In 1981, the term “The Sandwich Generation” was created by Dorothy Miller, referring to a part of the Baby Boomer generation who had their lives complicated by multiple responsibilities. Not only was this generation raising children of their own, but they also had the added responsibility of caring for aging parents. Adding to that difficulty was the new mobile generation. No longer were multi-generational families living in one home. Now it was very common for parents to have moved to a warmer climate, making family care even more difficult for the caregiver.
The Sandwich Generation Today
Things have changed since 1981. Traditional families at that time had a husband who worked outside the home and a wife and mother who stayed home to care for the home and the children. With a working husband, the stay-at-home wife and mother had time to help care for his or her elderly parents.
Over the years, there has been a large increase in the number of households that are headed by single woman. This means one woman caring for children and parents while trying to maintain a career. The result is little or no time for socializing and relaxation, with these women stressed out and exhausted.
And in the traditional household that still has a married couple and a working husband, many of the women are out in the workforce today. With increases in the cost of living, some married women do not have the option of staying home, with a second salary necessary to maintain the household. Children too young for school go to daycare. But the problem remains of how to provide care for the elderly.
Adding to the problem of the Sandwich Generation is that today, with all of the advances in health care, the older generation is living longer and healthier. In many, if not most cases, the need for 24-hour care or a skilled nursing home is not necessary. However, not needing all daycare does not mean that many elderly are capable of living totally on their own in their own homes. Concerns about health and safety still depend on the help from adult sons and daughters.
Balancing Roles and Responsibilities
Trying to balance home, work and parents is exhausting. Expecting a son or daughter to work a full time job, take care of children and a home, plus care for an elderly parent results in divided loyalties and stress. For the person trying to shoulder this burden, the result can be mental physical and emotional collapse.
There are options that some families try such as husband and wife working different shifts. And it is not unusual for a wife to totally give up their personal life by quitting her job to stay home and care for an elderly parent. The result is a caregiver who feels guilty because they cannot do everything: job, spouse, parent and child.
Adding to this problem is the fact that the parent may not live nearby. Trying to manage the care of an elderly parent when they live hundreds of miles away just adds to the stress. Assistance is needed.
Home Care Is a Solution
A solution is eldercare, using a home care company that can provide trained aides to care for the elderly person, whether that parent lives in their own home or with one of their children. Once a dialogue opens with a home care company, the caregiver learns there are many options for help.

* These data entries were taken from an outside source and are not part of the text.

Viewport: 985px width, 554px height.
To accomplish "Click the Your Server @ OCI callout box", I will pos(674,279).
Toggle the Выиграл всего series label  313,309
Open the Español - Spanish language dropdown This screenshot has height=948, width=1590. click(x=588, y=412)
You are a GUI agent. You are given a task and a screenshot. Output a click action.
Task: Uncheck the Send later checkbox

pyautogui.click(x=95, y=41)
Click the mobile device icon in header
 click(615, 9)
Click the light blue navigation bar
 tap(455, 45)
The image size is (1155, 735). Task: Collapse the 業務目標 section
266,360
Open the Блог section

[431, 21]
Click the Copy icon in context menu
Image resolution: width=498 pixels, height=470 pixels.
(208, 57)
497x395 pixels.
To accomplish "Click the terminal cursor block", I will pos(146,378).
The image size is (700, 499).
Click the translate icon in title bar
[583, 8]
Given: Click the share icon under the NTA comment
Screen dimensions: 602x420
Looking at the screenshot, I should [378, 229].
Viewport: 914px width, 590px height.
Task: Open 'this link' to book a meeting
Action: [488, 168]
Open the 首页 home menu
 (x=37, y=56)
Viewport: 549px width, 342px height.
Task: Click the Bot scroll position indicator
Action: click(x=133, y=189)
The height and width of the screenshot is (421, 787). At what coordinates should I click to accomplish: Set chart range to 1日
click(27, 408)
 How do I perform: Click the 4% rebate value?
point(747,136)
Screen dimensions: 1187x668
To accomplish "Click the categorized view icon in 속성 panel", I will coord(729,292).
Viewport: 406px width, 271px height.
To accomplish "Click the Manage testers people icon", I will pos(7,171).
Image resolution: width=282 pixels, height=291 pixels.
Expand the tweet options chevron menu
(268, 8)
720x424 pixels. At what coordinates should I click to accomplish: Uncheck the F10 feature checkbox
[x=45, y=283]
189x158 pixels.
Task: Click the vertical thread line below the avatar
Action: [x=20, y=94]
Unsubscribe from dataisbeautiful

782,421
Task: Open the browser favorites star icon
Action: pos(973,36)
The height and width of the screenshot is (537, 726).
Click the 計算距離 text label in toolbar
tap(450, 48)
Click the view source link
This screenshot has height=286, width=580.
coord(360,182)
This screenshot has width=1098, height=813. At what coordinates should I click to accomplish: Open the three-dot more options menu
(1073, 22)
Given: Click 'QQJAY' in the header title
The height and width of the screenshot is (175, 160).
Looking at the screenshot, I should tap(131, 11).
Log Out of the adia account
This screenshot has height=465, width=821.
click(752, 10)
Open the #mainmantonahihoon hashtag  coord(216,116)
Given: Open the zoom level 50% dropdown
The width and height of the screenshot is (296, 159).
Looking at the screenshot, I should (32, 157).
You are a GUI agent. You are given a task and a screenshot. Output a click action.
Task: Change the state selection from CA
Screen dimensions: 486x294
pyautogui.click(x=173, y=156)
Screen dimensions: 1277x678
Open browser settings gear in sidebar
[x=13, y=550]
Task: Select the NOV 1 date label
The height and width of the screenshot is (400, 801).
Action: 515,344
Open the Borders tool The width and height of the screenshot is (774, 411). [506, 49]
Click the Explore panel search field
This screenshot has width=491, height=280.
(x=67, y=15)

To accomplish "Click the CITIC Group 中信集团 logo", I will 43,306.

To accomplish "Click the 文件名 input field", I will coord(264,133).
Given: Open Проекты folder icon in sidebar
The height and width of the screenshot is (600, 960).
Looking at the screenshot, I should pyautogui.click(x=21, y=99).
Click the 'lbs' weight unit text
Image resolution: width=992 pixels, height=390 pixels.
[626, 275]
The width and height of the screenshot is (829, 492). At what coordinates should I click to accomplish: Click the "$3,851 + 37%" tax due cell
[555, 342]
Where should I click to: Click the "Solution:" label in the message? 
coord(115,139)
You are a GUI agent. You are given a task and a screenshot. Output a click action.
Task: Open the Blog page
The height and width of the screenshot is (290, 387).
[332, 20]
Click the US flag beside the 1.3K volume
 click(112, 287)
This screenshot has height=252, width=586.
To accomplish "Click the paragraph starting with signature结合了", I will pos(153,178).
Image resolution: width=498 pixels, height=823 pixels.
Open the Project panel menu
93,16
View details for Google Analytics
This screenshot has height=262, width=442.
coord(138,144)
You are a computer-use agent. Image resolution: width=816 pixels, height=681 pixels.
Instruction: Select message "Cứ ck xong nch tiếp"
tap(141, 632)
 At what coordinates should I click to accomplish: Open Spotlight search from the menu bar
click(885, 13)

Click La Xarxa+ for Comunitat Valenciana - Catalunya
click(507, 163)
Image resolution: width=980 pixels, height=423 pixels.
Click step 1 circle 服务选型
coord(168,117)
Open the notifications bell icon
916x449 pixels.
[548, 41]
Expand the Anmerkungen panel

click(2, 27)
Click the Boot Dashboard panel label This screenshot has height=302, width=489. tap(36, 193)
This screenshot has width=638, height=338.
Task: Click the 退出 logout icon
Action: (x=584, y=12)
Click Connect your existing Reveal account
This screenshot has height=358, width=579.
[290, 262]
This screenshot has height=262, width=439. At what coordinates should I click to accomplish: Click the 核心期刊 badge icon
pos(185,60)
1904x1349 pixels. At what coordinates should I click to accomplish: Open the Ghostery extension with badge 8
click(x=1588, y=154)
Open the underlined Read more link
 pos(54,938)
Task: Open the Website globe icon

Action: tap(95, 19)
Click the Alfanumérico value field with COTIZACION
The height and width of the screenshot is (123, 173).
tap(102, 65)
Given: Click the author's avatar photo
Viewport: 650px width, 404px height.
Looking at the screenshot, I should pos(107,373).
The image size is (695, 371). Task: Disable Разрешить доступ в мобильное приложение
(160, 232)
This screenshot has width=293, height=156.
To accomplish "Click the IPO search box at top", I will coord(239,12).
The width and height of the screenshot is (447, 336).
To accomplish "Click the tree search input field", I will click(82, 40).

The benefits of using a home care aide can be huge. No longer does the primary caregiver need to feel that she is neglecting her spouse and children. Knowing that the elderly parent is being properly cared for, the caregiver now has the time to spend with each family member, without feeling neglectful. The result is a happier and healthier family.
Another benefit could be improvement in the caregiver’s job performance. Without the worry, she can work on her career. And previously where only part-time work might have been an option, she can now work full-time providing the family the income it needs.
Having a home care aide also improves the caregiver’s social life as she now will have time to enjoy some recreational time without the feeling that she is not being a good child. She knows that her parent is in good hands and the result is less physical, mental and emotional stress.
The world has changed for the Sandwich Generation since the term was first coined. Family structures have changed. The cost of living has risen. And caregivers are torn in multiple directions. In the end, the caregiver may wonder if she is truly providing the help that the elderly parent really needs.
Making the decision to hire a home care aide is not an easy decision and should not be made lightly but the benefits can be immense. Not only will the parent receive the proper amount and type of care she needs, but the caregiver will now find life, in general, so much easier, as she no longer needs to balance to role of caregiver into her life.